Job item —
Extend the BlacKKKlansman film review below, starting right after its last sentence about the Sydney Film Festival audience falling silent.

Passage shown —
# # # # # # #
In stark contrast, Lee uses an inverse moment for the Klan initiation during the film's climax. He shows the misplaced yearning in Klansmen and their associates - as they're feverishly watching, hooting and hollering along to D.W Griffiths deeply disturbing "The Birth of a Nation," - we're watching the historically privileged claim the narrative of the disenfranchised. Griffiths reinforces dehumanised stereotypes and effectively weaponises prejudices in the most epic cinematic proportions of his day. In their fever, seen panning through the crowd, like the view one would imagine seeing at pigs gorging at a trough.
Towards the end of BlacKKKlansman, there’s a montage that transitions from the events portrayed in the movie to the modern day. It’s not as if Lee lacked subtlety before this, but it’s clear he holds real concerns about how little we’ve advanced, despite the pretense that we’ve moved forward as a society. The film transitions from the narrative feature into news footage of tiki-torch carrying white supremacists in Virginia in 2018, then into protestors being mowed down by kamikaze drivers. It was so telling that the large Sydney Film Festival audience in the three thousand seat State Theatre, who had been laughing in all the right places up until that point, were stunned into silence.
# # # # # # #
Source data —

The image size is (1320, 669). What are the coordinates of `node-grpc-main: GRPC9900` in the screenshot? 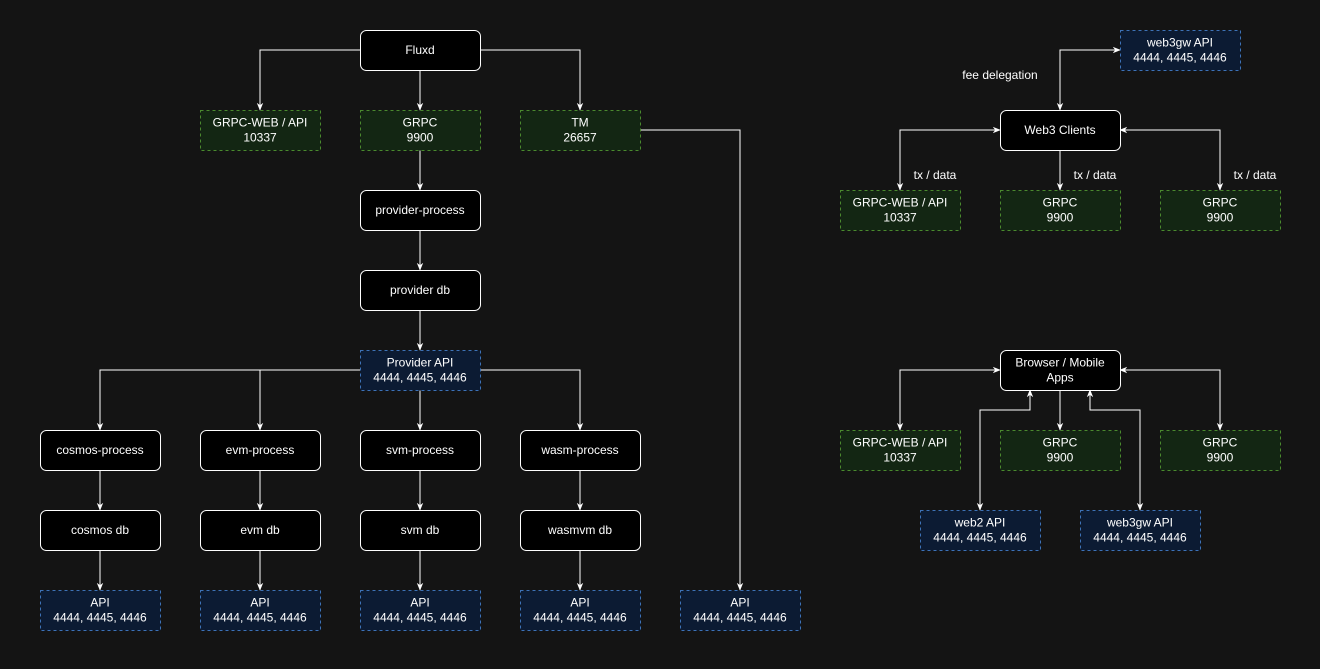 It's located at (420, 130). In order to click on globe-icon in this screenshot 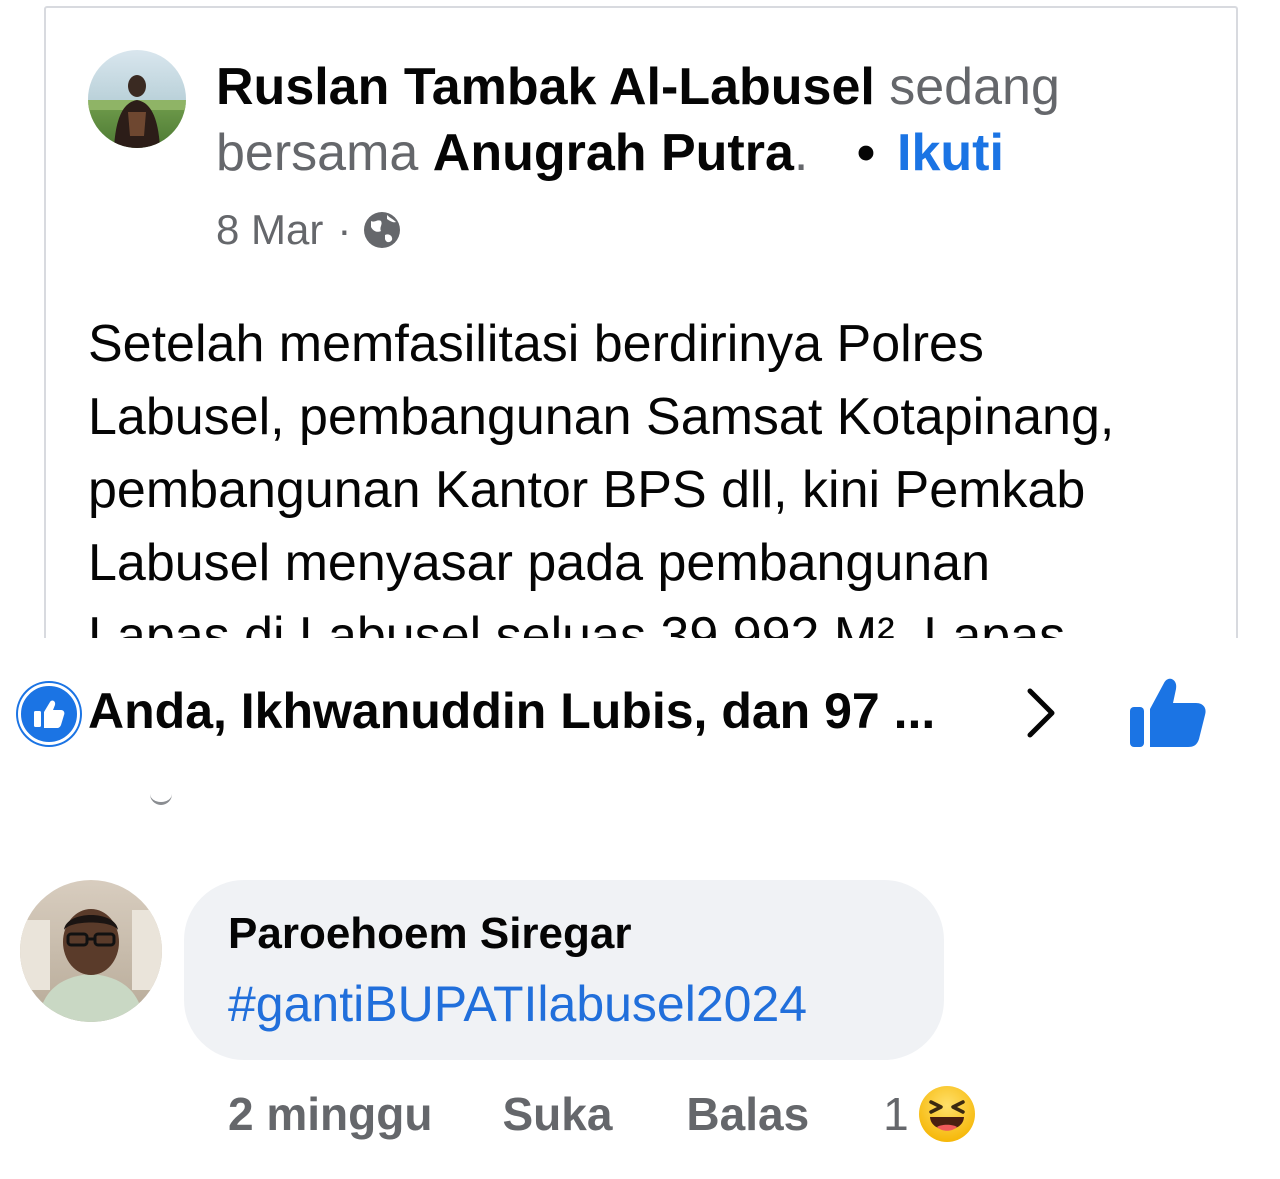, I will do `click(382, 230)`.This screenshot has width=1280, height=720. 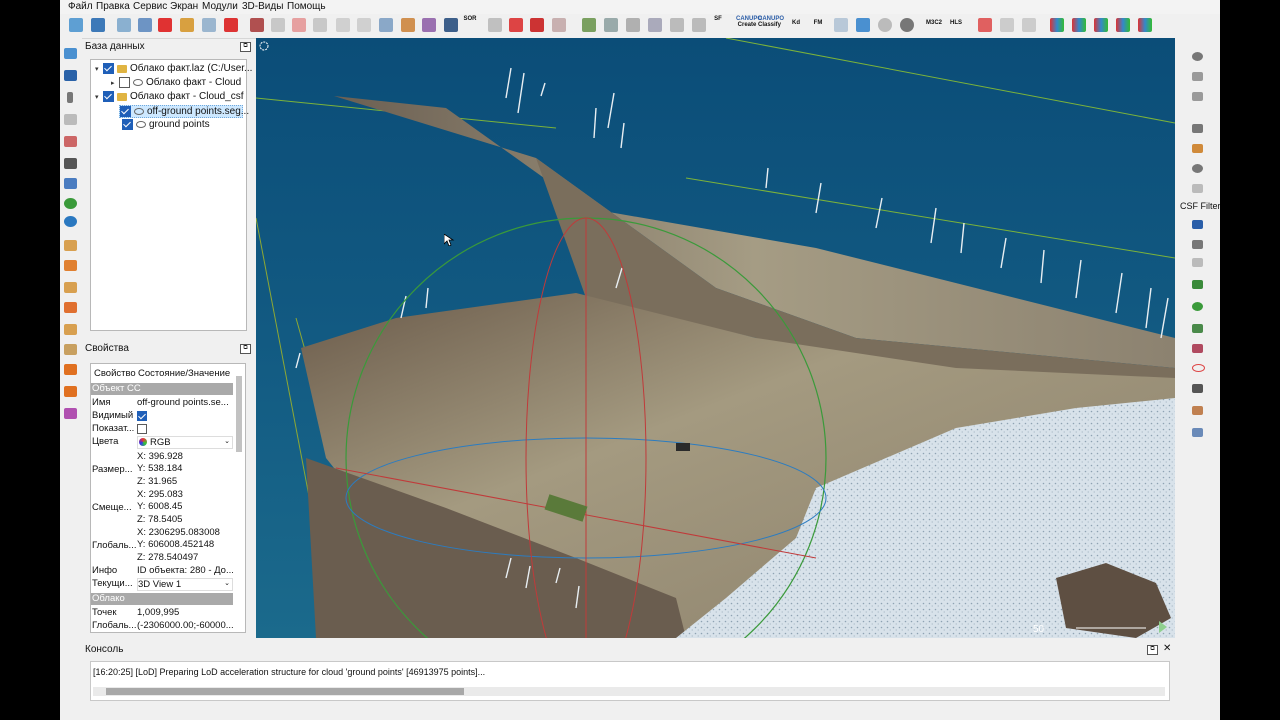 What do you see at coordinates (70, 164) in the screenshot?
I see `fullscreen-icon` at bounding box center [70, 164].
# # # # # # #
Output for this exercise —
There’s a strange dissociative instinct in Australian audiences. As I reflect on Lee’s bludgeoning quality here, ramming home the ‘matter of fact’ racism that continues to exist - and now is essentially endorsed by their president - I have to wonder what percentage of the festival audience here blatantly ignores the institutional racism that’s ongoing in Australia? What percentage of the audience wants to laugh at the drama of American politics and pretend that our Government is less guilty? In "BlackKKlansman" Lee gives a dissertation on the potency of satire before hitting the audience with a K.O. It's a movie "rope a dope," from the canvas look up and Spike Lee is daring us to wake up. The rotten core of the land of the free is quietly bubbling beneath the surface of the land down under.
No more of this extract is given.